Certamente, essa não é a nossa realidade. Em Moçambique, enfrentamos inúmeras necessidades por satisfazer. Contudo, curiosamente, possuímos também uma grande vontade de nos expressar. Todos têm algo a dizer ou a contradizer. Diariamente, ao ligar a televisão, ouvir a rádio, ler um jornal ou nas redes sociais, deparamo-nos com retóricos, argumentadores e/ou comentadores activos, que frequentemente se apresentam como especialistas em diversas áreas do saber. Considero isto um sinal positivo. Assim como na Grécia Antiga, acredito que usaremos os nossos argumentos e debates para impulsionar o desenvolvimento da nossa pátria amada. A comunicação, mesmo em tempos de adversidade, pode ser uma poderosa ferramenta para a mudança e o progresso.
Deixemos esta temática para outra oportunidade. Agora, gostaria de partilhar uma modesta observação sobre os discursos que tenho acompanhado dos candidatos à presidência da República de Moçambique para as próximas eleições de 9 de Outubro.
----
__O que fazer__
- 1) Responda a estas perguntas sobre o texto acerca de Moçambique:
(a) Em que meios, segundo o texto, surgem diariamente comentadores activos?
(b) Com que civilização o texto compara o uso de argumentos e debates?
(c) Em que data se realizam as eleições mencionadas?
- 2) Escreva, num parágrafo, a continuação do texto sobre os discursos políticos em Moçambique a partir do ponto em que termina.

__Segmento de dados__
----
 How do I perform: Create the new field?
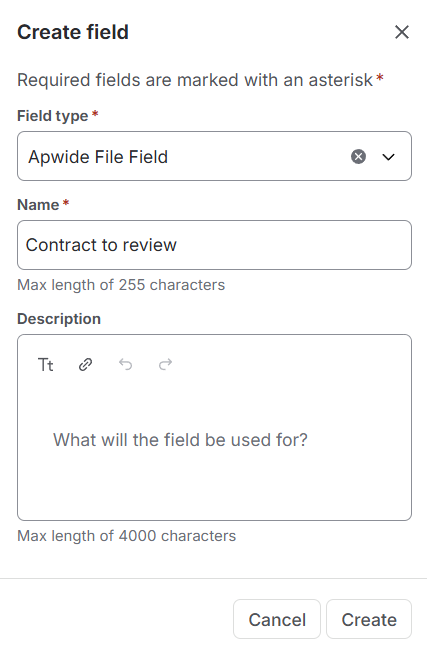pyautogui.click(x=369, y=619)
----
__Respostas por ordem__
- 1)
(a) Na televisão, na rádio, nos jornais e nas redes sociais.
(b) Com a Grécia Antiga.
(c) A 9 de Outubro.

- 2)
Antes de avançar, e em benefício de todos, vou apresentar algumas definições clássicas de discurso. Aristóteles, na sua obra "Retórica", define discurso como a arte de persuadir usando ethos (credibilidade), pathos (emoções) e logos (razão). Michel Foucault, em "A Ordem do Discurso", vê o discurso como um sistema de pensamento ligado ao poder e ao conhecimento, que constrói e mantém estruturas sociais. Jürgen Habermas, na sua teoria da acção comunicativa, define discurso como comunicação racional orientada para o entendimento mútuo, essencial para alcançar consensos na esfera pública. Estas definições são fundamentais para analisar e construir comunicações políticas eficazes.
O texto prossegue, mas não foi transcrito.